Archive Read-Only Data from RDS SQL Server to Partitioned S3 Buckets

Mohit Juneja

May 25, 2021

Tags: Oracle, Technical Track

Overview

Here's a scenario we've seen in many businesses; your SQL Server database has grown to the point that performance has degraded significantly, and your business no longer meets the intended RTO (recovery time objective). In this case, your database likely contains historical read-only data that is rarely or never queried by your OLTP (online transactional processing) application. Still, you probably need to keep this read-only data "somewhere" and "just in case it's needed." This could be for infrequent data querying/auditing purposes or in case it's needed for analytics and reporting. While you need to be able to retrieve the data, the performance of retrieving the read-only historical data by the OLTP application is no longer critical.

Time to take action

So, it's time to archive this old data somewhere and purge it from the OLTP database. The benefits of doing so are huge, and will positively impact the production environment in terms of backups/restores, database maintenance and OLTP application performance. It may even free up some storage space. The best scenario would be to partition the OLTP tables containing the read-only data and partition-align the indexes. This way you can copy the historical data "somewhere" and quickly switch partitions and remove it from the table. However, this isn't always possible. To avoid affecting performance, you may need to create a process that will copy data to the new location and slowly delete the same data from the source. It's not surprising that copying your historical data to the cloud is a viable solution. There are a couple of ways you might consider doing that.

Option one

The first intuitive option for copying SQL Server OLTP data to the cloud is a relational database in the cloud, such as Amazon RDS for SQL Server. As the first step of your data archival process you would copy data to RDS then delete the data you copied from your production OLTP. This would ensure that your OLTP production database is being "cleaned up" as quickly as possible while you can still easily copy your relational data back if needed. That part could be done by an SSIS (SQL Server Integration Services) package or another ETL (extract, transform, load) tool along with some T-SQL code or stored procedures.

Option two

However, there's a cheaper option for storing read-only archived data that will also allow your business to use that data for fast analytics and reporting. This option is storing the data on AWS S3 buckets, partitioned, in Parquet files. Parquet format ensures that the data is compressed and also keeps the structure of the data in the file. If you wish to later query the data from the Parquet files, you can use Glue to map the files to Glue tables then query those tables using Athena.

Read-only data solution

In this post we're demonstrating how to copy read-only data stored entirely in an SQL Server RDS database, into S3 Blob storage, partitioned by an IDENTITY or another SEQUENTIAL column. We also show how to map the files pertaining to a table into a Glue table and how to read the data using Athena. Most of the examples out there show how to partition data onto S3 buckets by date. We're choosing to show how to partition by a sequential numeric column. You can modify the way you partition the data according to your needs in the job script (Python), as shown below. For a full understanding of the setup and prerequisites, follow instructions here: https://dev.to/amree/exporting-data-from-rds-to-s3-using-aws-glue-mai. In the following example, we're assuming you already have an RDS database with all the data to be copied to S3. Also, that you've set up all the security and permissions, as well as the network settings and VPC (Virtual Private Cloud). The way we'll set it up, the jobs will always copy any data newly appended since the last execution from the RDS database to the S3 buckets (delta copy). The full process includes the following steps:

Create a Glue database for this project.
Create a connection to the RDS SQL Server source database.
Create a connection to the destination S3 bucket.
Create and run a crawler that will map the RDS tables to Glue tables in the Glue database.
Create and run a job that will copy the data from RDS table to S3 bucket folder, partitioned by a numeric key (in Parquet format).
Create and run a crawler that will map an existing S3 folder to a Glue table.
Query the above Glue table from Athena, using SQL.
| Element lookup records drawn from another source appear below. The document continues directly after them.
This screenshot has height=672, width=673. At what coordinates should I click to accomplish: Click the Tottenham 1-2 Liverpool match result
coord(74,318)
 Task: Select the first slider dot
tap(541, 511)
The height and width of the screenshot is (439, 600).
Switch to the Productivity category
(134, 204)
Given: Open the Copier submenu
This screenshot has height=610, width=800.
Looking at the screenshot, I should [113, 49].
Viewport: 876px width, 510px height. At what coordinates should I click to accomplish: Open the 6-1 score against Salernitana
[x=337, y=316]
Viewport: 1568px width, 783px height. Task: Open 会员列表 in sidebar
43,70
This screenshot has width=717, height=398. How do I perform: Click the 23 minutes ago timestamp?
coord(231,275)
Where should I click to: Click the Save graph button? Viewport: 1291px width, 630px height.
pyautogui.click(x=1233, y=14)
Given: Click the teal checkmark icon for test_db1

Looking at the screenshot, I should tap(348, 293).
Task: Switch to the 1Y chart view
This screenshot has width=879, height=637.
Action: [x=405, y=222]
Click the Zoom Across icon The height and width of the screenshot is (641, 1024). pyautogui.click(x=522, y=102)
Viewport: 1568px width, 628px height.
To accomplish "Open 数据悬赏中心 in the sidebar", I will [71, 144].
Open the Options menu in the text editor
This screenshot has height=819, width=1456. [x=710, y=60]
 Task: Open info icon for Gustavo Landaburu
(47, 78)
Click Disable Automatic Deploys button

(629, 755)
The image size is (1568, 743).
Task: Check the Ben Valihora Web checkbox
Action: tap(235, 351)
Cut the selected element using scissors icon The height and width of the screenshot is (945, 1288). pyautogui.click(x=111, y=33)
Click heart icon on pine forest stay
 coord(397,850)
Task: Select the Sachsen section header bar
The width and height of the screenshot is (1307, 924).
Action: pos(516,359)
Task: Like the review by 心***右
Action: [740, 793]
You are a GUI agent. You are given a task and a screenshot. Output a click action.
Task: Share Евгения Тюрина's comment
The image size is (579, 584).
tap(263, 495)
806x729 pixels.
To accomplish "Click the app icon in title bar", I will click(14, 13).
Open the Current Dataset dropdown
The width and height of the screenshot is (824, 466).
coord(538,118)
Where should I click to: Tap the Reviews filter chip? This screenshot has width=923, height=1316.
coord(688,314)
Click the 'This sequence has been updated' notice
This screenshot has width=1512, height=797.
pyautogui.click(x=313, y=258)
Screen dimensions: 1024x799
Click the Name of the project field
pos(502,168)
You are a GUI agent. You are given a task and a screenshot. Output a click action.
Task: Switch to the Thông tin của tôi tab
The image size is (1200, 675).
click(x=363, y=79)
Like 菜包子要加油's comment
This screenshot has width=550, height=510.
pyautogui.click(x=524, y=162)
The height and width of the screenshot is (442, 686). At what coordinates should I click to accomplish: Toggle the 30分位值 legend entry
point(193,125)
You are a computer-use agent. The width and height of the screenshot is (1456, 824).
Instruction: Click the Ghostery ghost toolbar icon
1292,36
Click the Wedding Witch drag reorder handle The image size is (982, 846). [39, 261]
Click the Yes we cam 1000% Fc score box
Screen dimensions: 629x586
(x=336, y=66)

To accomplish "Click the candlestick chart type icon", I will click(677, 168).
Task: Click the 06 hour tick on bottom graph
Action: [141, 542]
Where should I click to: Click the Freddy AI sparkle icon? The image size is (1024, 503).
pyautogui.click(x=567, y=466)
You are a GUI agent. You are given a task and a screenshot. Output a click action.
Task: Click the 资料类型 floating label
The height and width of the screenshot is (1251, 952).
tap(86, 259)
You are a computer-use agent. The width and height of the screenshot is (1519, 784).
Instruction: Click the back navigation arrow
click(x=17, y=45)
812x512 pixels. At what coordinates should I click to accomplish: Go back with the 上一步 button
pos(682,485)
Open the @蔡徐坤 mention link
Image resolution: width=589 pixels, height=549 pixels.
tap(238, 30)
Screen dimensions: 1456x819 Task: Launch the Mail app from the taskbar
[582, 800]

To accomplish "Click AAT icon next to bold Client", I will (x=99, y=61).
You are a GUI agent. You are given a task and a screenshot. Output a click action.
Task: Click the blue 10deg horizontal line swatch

1. Create a Glue database for this project

In the AWS Console choose Services --> Glue: AWS Console.

When Glue opens, on the left pane click on databases and "Add database": AWS Glue.

We'll now add the Glue database: Adding a Glue database.

Once you click "Create," the database will appear in the list. Congratulations! You've created a Glue database for your project.

2. Create a connection to the RDS SQL Server source database

On the left pane click on "Connections": AWS Glue "Connections."

And "Add connection": AWS Glue "Add connection."

Add the RDS connection name. For "Connection type" choose "Amazon RDS" and for "Database engine" choose "Microsoft SQL Server" then click "Next": Adding a connection.

Choose your instance and database from the drop down lists. If you can't find them, go back to the link above and troubleshoot the prerequisites. It's possible that the instance wasn't created in the same AWS AZ or on the wrong subnet. Enter your username and password into the RDS database and click "Next": Selecting instance and database.

Check all the details and click "Finish" on the next screen. Now, verify that your connection is there: Verifying the connection.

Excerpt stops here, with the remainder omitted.